Washington was under siege on Monday, with SWAT teams racing through the streets and military helicopters circling overhead. Not immediately threatened, however, was the complacency that allows our elected officials to argue endlessly about the threats we face rather than work together to lessen them.

“We are confronting yet another mass shooting,” President Barack Obama said at midday, “and today it happened on a military installation in our nation's capital.”

A few miles away at the historic Washington Navy Yard, authorities were just beginning to assess the carnage left by a gunman — or perhaps gunmen — who sprayed the halls of the Naval Sea Systems Command with semi-automatic weapons fire. Police by late afternoon put the number of fatalities at 13.

Was this an act of terrorism, similar to the Fort Hood shootings or the Boston bombings? That theory advanced and receded during the day, amid conflicting reports of multiple assailants and speculation about possible motives.

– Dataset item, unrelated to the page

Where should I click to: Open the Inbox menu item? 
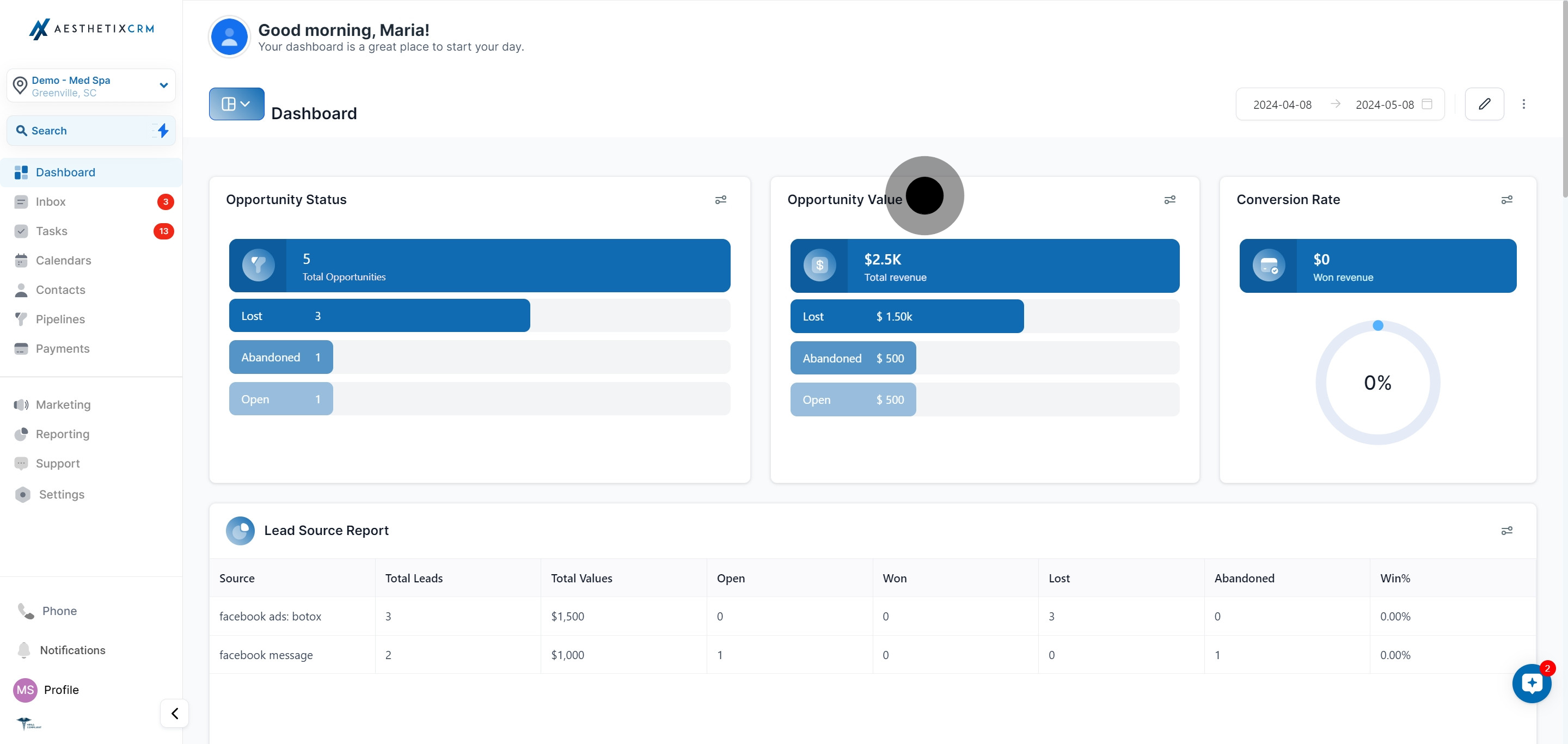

Since no possibility could be quickly ruled out, all the old arguments about the nature of the “war on terror” were deemed in order. Obama's supporters praise him for killing Osama bin Laden and smashing al-Qaida to bits. Critics say that decentralized terrorism and “self-radicalized” individuals constitute an increasing menace. Both positions are more often used to score political points than to seek solutions. Or was the Navy Yard rampage “just” another senseless multiple shooting, like so many others? During his presidency, Obama has mourned the victims and consoled the survivors of Fort Hood, Tucson, Aurora and Newtown. There was a weariness in his voice as he spoke of Navy personnel who had served bravely overseas yet “today . . . faced the unimaginable violence that they wouldn't have expected here at home.”

The one confirmed shooter — who died on the scene — was reportedly carrying at least three firearms. Following the unimaginable horror of Newtown, in which 20 children were slaughtered, Obama could not even convince Congress to mandate universal background checks for gun purchases, let alone take stronger measures to keep powerful weapons out of unstable hands.